On Wed, Dec 27, 2017 at 4:16 PM, Nils Freydank <holgers...@posteo.de> wrote:
> Am Mittwoch, 27. Dezember 2017, 22:33:03 CET schrieb R0b0t1:
>> On Wed, Dec 27, 2017 at 10:32 AM, William Hubbs <willi...@gentoo.org> wrote:
>> > As he said, he contactedd the maintainers in ample time, so I would say
>> > that since they didn't respond he went ahead in good faith. I'll get the
>> > link later, but as I recall, the dev manual recommends a 2-4 week wait
>> > for maintainers not responding then we can assume that what we are doing
>> > is ok.
>>
>> This assumes there is some pressing need for the change to take place,
>> which I am not sure there is. I can understand wanting to make the
>> change for consistency's sake, but the feature is important enough
>> that I think a suitable replacement should explicitly be found before
>> continuing. E.g. affirmative feedback from all affected packages.
>
> Often a fix timeline is the only way to achieve any responses - or at least
> get stuff done, even if the matter itself is not urgent at all. In this
> specific case the points Michael had were quite clear, and the timespan of
> two month was long enough to react somehow (at least in the context of typical
> periods in Gentoo, e.g. last rite/removal period of 30 days).
>

Yes, but as per past comments it seems some people think the action
taken was slightly inappropriate. It feels like you didn't read what I
said: in some cases, a fix timeline may not be appropriate. I don't
know when that is.

> On topic: There are some users including myself that find cracklib mostly
> annoying. I use strong passwords (or ssh keys only) where I can, and cracklib
> annoys me with the request to set "secure passwords" for a container
> playground, where I want root:test as login credentials.
> Beside that the point that profiles in general should contain as least USE as
> possible (see the bug report for that).
>

I must be confused, because this is the only part of your message that
is offtopic.

>> Enforcement of rules or Gentoo development guidelines does not happen
>> consistently, and the times when rules are enforced "for consistency's
>> sake" seem completely arbitrary. There seems to be no extant problems
>> caused by the flag as set, so why focus on this specifically?
>
> To me these times look as they're based upon agreement between the involved
> parties, and in itself consistently, e.g. at least 30 days masking before
> removal out of the tree, or in this case at least two to four weeks to let
> others respond.
>

But why male models^H^H^H^H^H^H^H^H^H^H^Hfocus on this issue in
particular? If I understand the situation, nothing is actually
*broken.* That is why I was questioning consistency.

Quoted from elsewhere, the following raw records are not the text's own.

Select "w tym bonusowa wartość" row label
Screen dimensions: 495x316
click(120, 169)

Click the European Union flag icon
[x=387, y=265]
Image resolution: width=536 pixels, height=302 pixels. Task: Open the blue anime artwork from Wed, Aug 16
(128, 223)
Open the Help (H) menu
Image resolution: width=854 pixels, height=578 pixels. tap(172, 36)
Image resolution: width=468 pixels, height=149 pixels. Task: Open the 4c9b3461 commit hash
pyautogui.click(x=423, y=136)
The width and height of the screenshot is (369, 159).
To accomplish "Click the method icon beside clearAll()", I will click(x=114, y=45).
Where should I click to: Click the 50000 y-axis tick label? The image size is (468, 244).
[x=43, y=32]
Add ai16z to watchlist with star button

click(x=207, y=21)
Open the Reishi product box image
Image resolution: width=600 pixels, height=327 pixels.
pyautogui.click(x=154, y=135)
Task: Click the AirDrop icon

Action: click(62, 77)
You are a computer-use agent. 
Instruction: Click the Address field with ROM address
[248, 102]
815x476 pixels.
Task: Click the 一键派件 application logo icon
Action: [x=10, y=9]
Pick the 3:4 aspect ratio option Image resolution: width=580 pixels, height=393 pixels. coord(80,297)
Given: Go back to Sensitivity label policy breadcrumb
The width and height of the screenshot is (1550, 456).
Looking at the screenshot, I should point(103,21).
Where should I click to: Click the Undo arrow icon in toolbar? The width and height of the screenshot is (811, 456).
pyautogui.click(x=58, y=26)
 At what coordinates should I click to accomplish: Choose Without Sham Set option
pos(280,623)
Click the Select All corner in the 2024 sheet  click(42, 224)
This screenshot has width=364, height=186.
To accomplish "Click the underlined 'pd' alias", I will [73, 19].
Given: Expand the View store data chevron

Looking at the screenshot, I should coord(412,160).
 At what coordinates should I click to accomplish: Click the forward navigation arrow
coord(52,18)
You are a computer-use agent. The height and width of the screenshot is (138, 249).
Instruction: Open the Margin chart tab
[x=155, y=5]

>> There is a lot of discussion of not burdening developers with
>> pointless talk or changes. If that is a goal, then why is this posting
>> receiving so many replies?
>
> With all due respect, your posting didn't bring any new relevant aspects into
> this thread on this mailing list with the explicit focus and topic of Gentoo
> development, and might be exactly part of the "pointless talk" you mention.
>
> My one isn't better; I just want to point that out to you, because you tend to
> write messages with this kind of meta questions about the cause of things.
>
> If you want to discuss this, I'd prefer another place than this list.
>

As someone watching from the outside I see this type of discussion
crop up from time to time. All I am suggesting is thinking about
actions before they are acted out. This isn't to say what was
undertaken was not thought out - but the patterns of behavior I see
that that decision exists within are what I am suggesting needs more
careful consideration.

If you can not see the utility in thinking about thinking, I am not
sure we would have much to talk about.